## Data records:
»»

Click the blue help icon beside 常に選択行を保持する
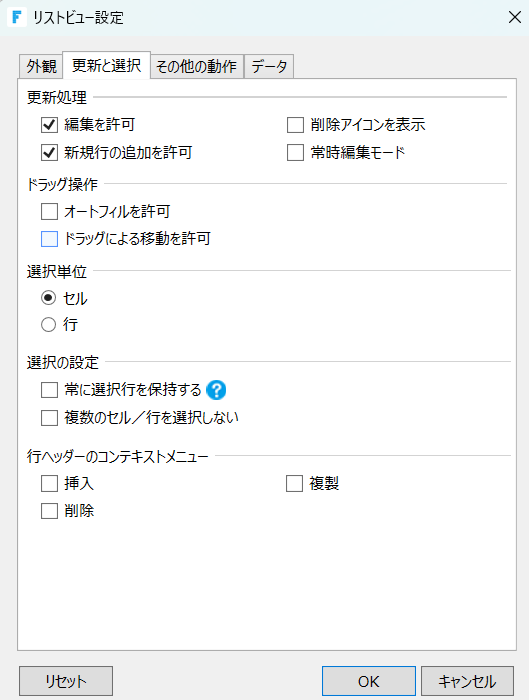 (x=216, y=390)
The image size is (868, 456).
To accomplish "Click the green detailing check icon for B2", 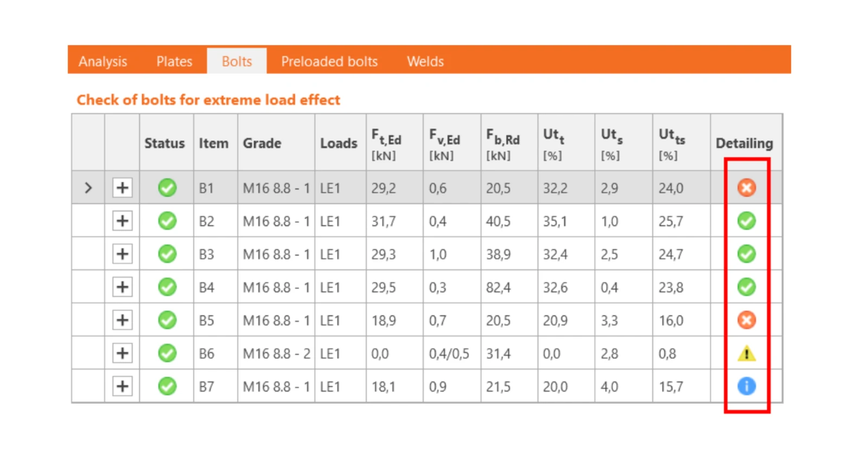I will pyautogui.click(x=746, y=221).
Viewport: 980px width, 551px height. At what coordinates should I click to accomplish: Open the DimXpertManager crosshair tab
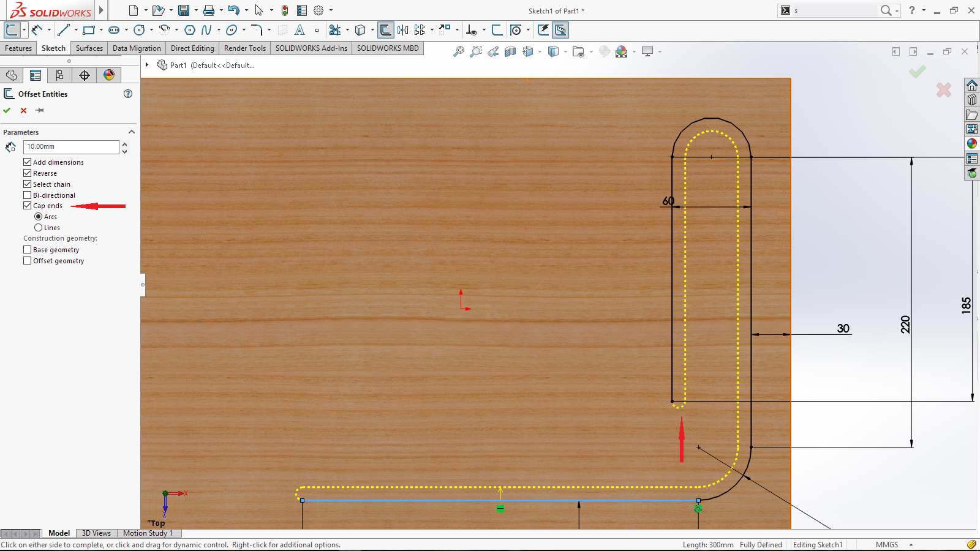pos(85,75)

««

## Problem to work on:
Your answer must be the lines from the one containing "Viewport: 980px width, 551px" through the final line of the entries, duplicated exactly, with both ends kept and all pictures left out.

## Answer box:
Viewport: 980px width, 551px height. At what coordinates should I click to accomplish: Open the DimXpertManager crosshair tab
pos(85,75)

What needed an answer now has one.